• **SHORT TASK**
Report every line of the records below that contains the word "Open", copying each such line in full. Case counts.

--- Begin MATERIAL SHOWN ---

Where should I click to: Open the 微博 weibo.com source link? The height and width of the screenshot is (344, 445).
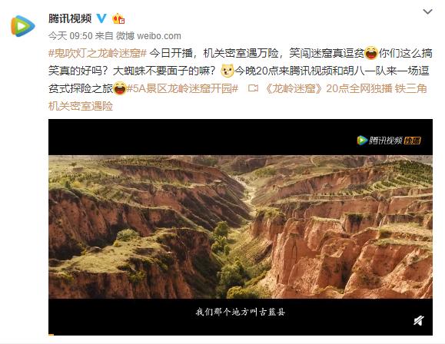[148, 36]
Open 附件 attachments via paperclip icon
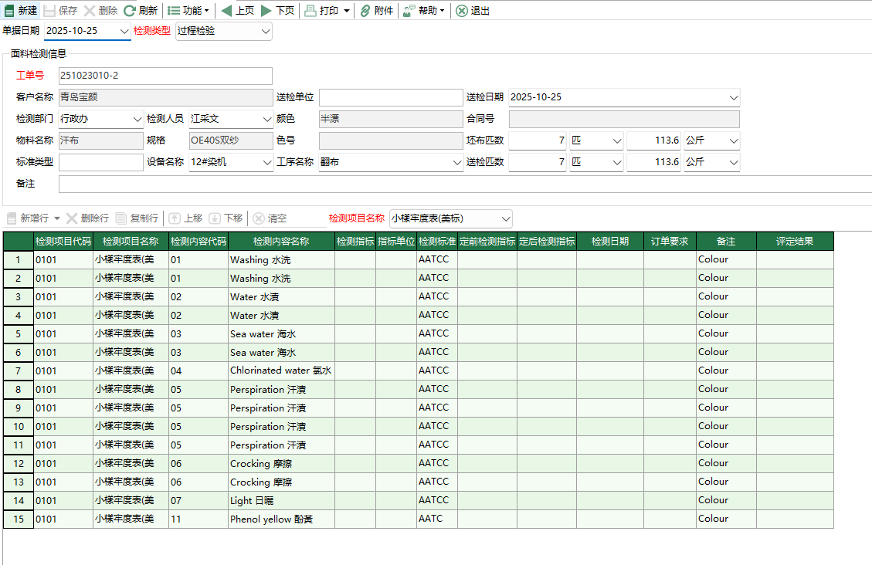872x565 pixels. tap(365, 11)
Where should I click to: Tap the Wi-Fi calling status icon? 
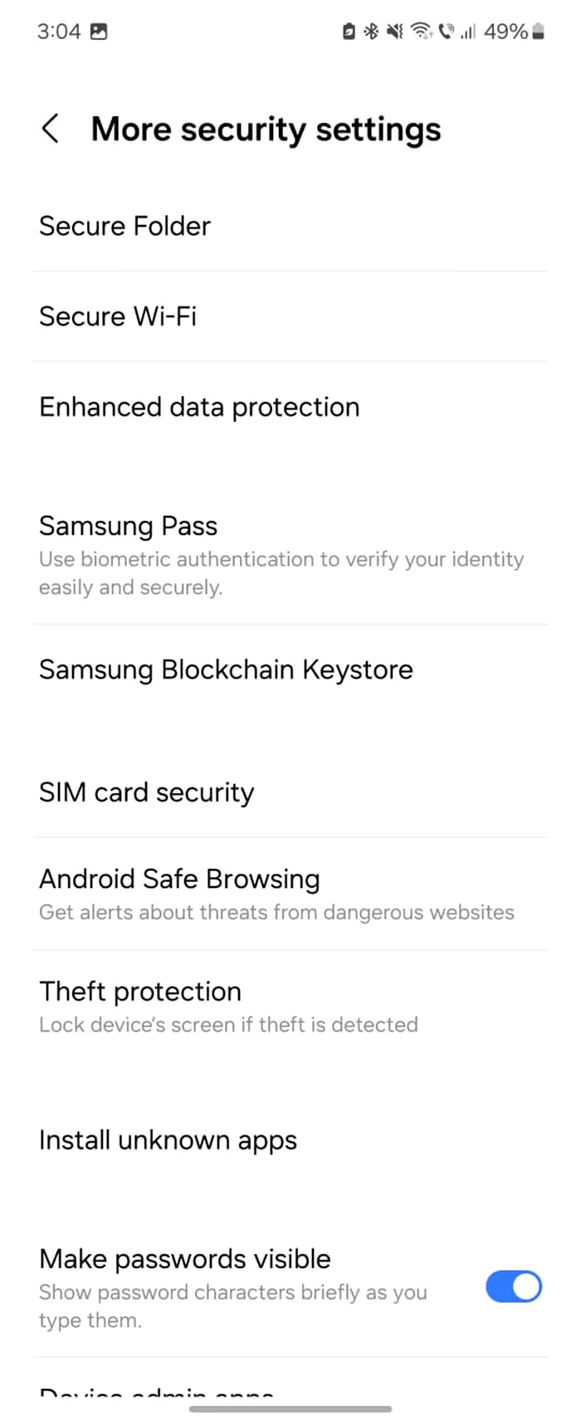coord(447,32)
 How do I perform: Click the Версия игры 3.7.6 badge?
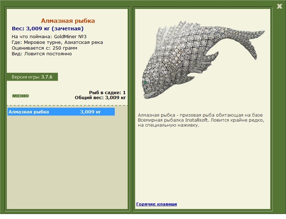coord(32,77)
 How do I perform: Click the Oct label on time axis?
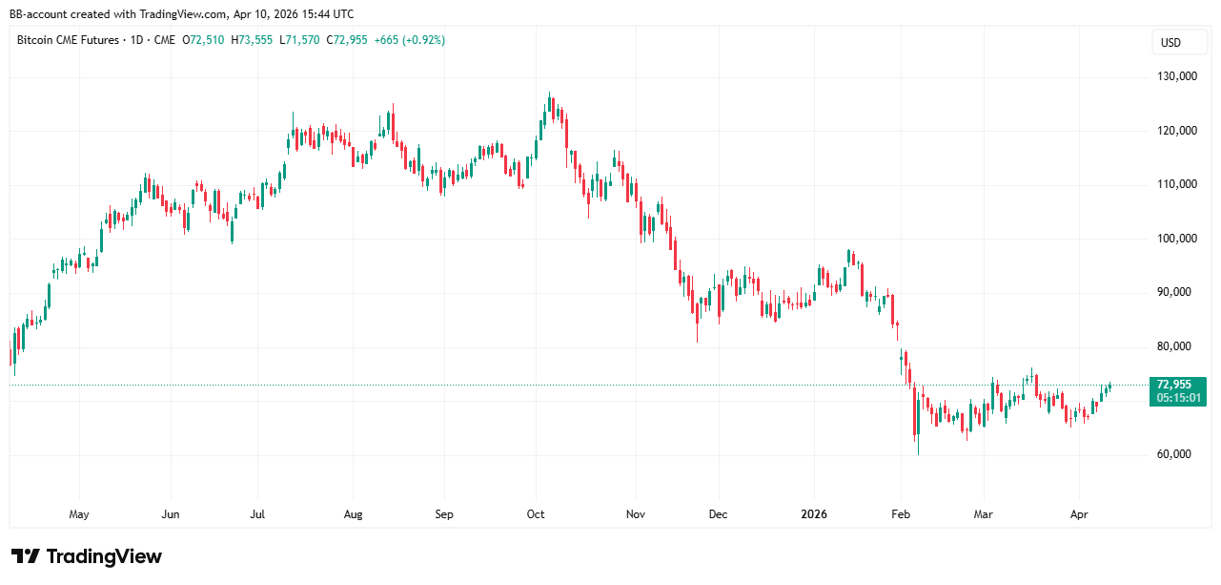[536, 514]
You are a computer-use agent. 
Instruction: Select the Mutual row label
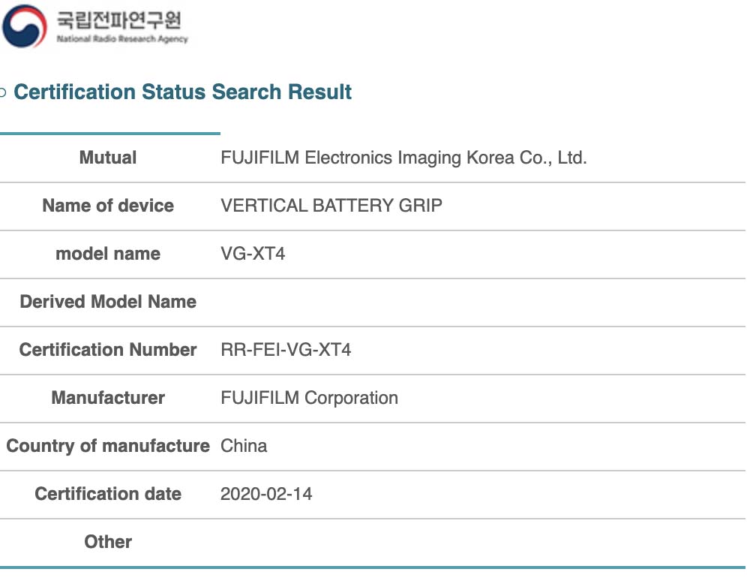(108, 158)
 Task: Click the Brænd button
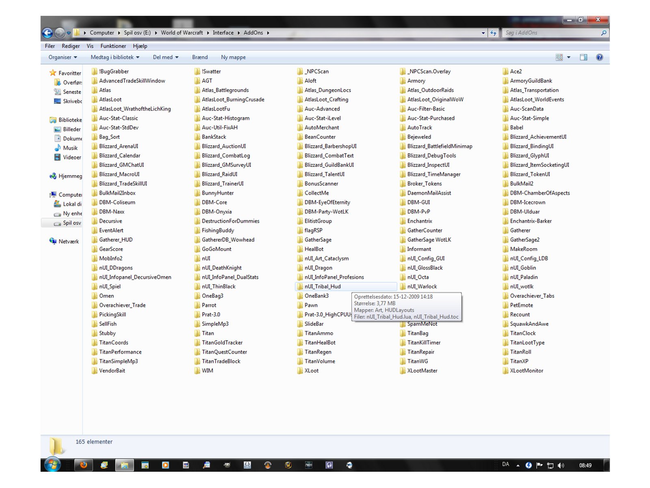point(199,57)
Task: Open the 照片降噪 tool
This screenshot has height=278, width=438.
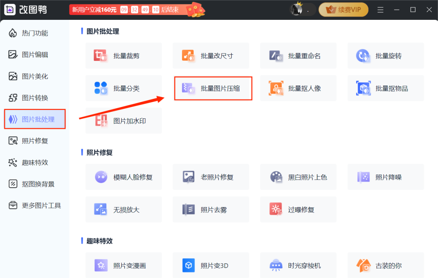Action: (x=385, y=177)
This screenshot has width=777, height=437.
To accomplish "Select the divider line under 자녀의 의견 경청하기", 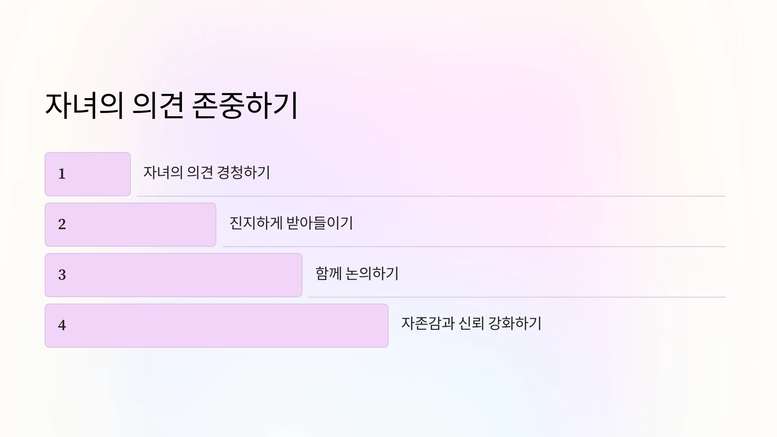I will [x=431, y=196].
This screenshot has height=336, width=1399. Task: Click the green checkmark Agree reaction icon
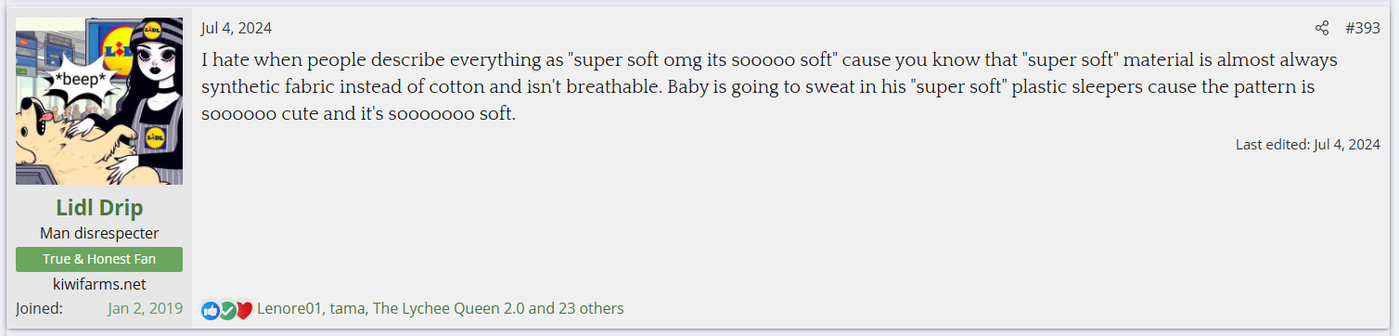tap(227, 310)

--- End MATERIAL SHOWN ---

• **SOLUTION FOR THIS EXERCISE**
Where should I click to: Open the 微博 weibo.com source link? The height and width of the screenshot is (344, 445).
Open 附件 attachments via paperclip icon
Task: Open the 照片降噪 tool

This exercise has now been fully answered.